# Technical Document Extraction: HumanEval Pass@1 Acc Chart
## 1. Header Information
* **Title:** HumanEval Pass@1 Acc
* **Language:** English
## 2. Chart Metadata
* **Chart Type:** Line Graph with markers.
* **X-Axis Label:** Iterations
* **X-Axis Scale:** 0 to 8 (increments of 1 marked, data points at intervals of 2).
* **Y-Axis Label:** Pass@1
* **Y-Axis Scale:** 50 to 90 (increments of 5).

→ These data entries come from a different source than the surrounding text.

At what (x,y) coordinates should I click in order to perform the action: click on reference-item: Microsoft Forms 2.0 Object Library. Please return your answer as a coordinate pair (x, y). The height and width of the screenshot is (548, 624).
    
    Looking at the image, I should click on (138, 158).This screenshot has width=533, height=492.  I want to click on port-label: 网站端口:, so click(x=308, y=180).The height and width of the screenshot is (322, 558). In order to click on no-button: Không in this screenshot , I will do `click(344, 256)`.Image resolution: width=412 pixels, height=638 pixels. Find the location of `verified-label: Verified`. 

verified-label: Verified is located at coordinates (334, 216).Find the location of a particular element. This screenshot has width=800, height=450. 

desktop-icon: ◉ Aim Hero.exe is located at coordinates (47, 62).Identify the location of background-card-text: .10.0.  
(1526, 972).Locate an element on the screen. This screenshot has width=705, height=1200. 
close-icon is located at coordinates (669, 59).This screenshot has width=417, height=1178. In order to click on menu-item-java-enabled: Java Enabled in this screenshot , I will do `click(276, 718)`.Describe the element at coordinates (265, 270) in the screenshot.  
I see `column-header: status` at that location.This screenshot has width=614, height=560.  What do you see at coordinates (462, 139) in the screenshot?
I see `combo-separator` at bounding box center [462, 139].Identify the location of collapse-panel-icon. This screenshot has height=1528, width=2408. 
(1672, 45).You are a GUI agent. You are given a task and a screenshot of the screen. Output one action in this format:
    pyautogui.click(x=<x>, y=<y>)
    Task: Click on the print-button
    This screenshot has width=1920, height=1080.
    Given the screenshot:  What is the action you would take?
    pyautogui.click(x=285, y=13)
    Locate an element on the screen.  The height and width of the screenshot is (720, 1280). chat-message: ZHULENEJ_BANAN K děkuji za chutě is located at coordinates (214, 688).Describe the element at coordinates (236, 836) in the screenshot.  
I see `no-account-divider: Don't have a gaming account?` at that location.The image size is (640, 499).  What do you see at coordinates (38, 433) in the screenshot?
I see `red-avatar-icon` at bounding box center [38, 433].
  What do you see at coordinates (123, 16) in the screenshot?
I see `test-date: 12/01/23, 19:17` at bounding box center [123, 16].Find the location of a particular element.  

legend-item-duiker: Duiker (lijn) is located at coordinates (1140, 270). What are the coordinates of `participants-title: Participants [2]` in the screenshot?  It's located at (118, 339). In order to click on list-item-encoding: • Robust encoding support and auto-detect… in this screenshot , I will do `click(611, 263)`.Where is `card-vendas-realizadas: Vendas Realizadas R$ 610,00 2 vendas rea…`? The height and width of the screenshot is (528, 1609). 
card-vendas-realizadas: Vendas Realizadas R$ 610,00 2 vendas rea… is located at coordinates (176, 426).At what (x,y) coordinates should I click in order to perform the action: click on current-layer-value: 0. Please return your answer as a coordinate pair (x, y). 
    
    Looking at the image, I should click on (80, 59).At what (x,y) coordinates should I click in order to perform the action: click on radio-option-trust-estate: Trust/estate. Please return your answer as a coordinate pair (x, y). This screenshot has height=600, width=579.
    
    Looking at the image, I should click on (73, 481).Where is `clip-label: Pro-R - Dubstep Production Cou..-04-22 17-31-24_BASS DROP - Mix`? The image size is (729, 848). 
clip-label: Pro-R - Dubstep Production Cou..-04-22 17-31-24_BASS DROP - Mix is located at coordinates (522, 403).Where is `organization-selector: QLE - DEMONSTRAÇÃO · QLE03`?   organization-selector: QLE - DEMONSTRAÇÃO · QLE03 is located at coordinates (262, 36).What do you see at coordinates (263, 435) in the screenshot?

* **Legend Location:** Top-right corner [approx. x=0.8, y=0.1 relative to chart area].
* **Legend Categories:**
* **LATS:** Represented by a dark blue line with circular markers (●).
* **Reflexion:** Represented by a dark red line with square markers (■).
## 3. Component Isolation & Trend Analysis
### Region: Main Chart Area
The chart compares the performance of two methods, "LATS" and "Reflexion," over a series of 8 iterations.
#### Series 1: LATS (Blue Line)
* **Visual Trend:** The line shows a steep upward slope from iteration 0 to 2, followed by a continued but slightly decelerating upward trend through iteration 8. It consistently maintains a higher accuracy than the Reflexion series after iteration 0.
* **Data Points (Estimated):**
* Iteration 0: ~56.9
* Iteration 2: ~72.5
* Iteration 4: ~78.8
* Iteration 6: ~82.5
* Iteration 8: ~83.8
#### Series 2: Reflexion (Red Line)
* **Visual Trend:** The line shows a steady, linear upward slope. While performance improves with each iteration, the rate of improvement is significantly lower than that of the LATS series.
* **Data Points (Estimated):**
* Iteration 0: ~56.9 (Starting point is identical to LATS)
* Iteration 2: ~59.4
* Iteration 4: ~62.5
* Iteration 6: ~66.2
* Iteration 8: ~68.1
## 4. Data Table Reconstruction
Based on the visual markers in the chart, the following table represents the extracted data:
| Iterations | LATS (Pass@1 Acc) | Reflexion (Pass@1 Acc) |
| :--- | :--- | :--- |
| 0 | ~56.9 | ~56.9 |
| 2 | ~72.5 | ~59.4 |
| 4 | ~78.8 | ~62.5 |
| 6 | ~82.5 | ~66.2 |
| 8 | ~83.8 | ~68.1 |
## 5. Key Findings and Observations
* **Baseline:** Both methods start at the same performance level (approximately 56.9%) at Iteration 0.
* **Performance Gap:** By Iteration 8, LATS outperforms Reflexion by approximately 15.7 percentage points.
* **Efficiency:** LATS achieves a higher accuracy at Iteration 2 (~72.5%) than Reflexion achieves at Iteration 8 (~68.1%), suggesting LATS is significantly more iteration-efficient for the HumanEval task.